> _Texto do documento_
· · · · ·

Existem dois conceitos dentro de Marketing que eu gosto muito: Miopia em Marketing e Posicionamento. São duas ideias que surgiram mais ou menos no fim da década de 60 e início de 80, respectivamente, e que ainda são muito importantes de serem entendidos.

Entendendo ambos a empresa consegue responder:

  1. Em qual negócio eu estou?
  2. O que eu estou vendendo?
  3. O que meus clientes estão comprando?
  4. Quem está competindo comigo por esses clientes?
  5. Como me diferencio dessa concorrência de maneira relevante ao mercado?

O tempo passa e surgem técnicas e frameworks que tentam ajudar a encontrar essas respostas. Mas mesmo assim, esses conceitos criados há 50/40 anos atrás ainda são desafiadores para as empresas.

Quem consegue entendê-los bem, consegue criar uma estratégia melhor do que a concorrência e assim conquistam uma lugar privilegiado no mercado e na cabeça das pessoas.

· · · · ·

> _Trecho da fonte_
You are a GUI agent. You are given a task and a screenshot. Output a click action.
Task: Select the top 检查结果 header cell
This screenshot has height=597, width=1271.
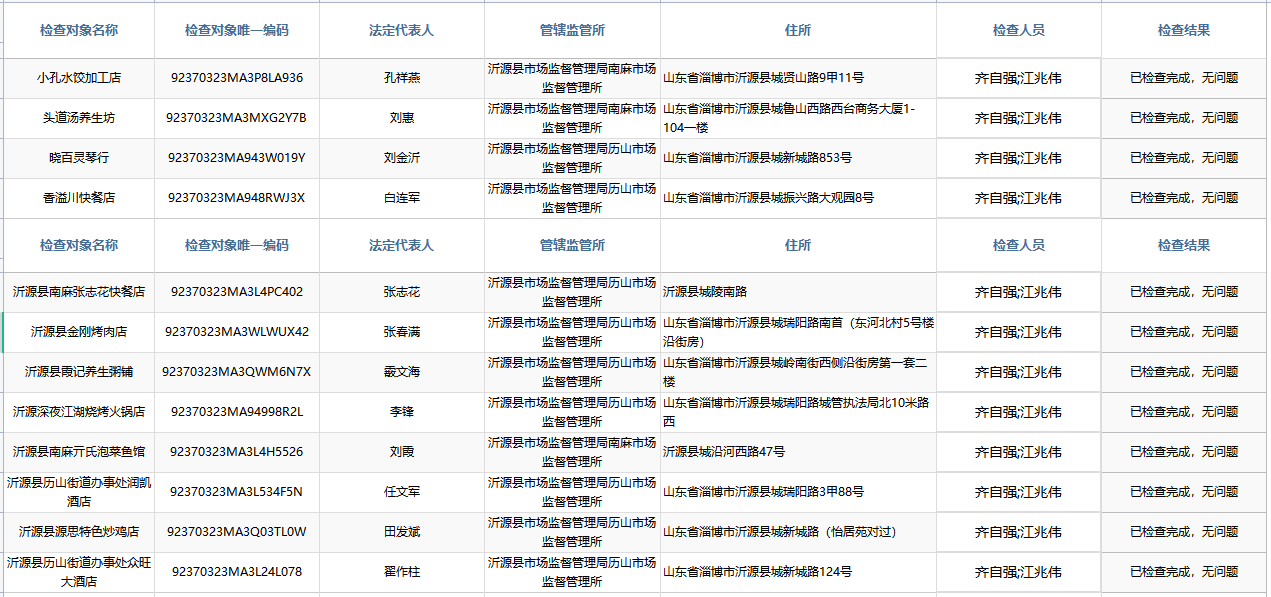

· · · · ·

> _Objetivo do exercício_
Quais são os dois conceitos de Marketing mencionados logo no início do texto sobre estratégia de mercado?

> _Resposta do problema_
Miopia em Marketing e Posicionamento.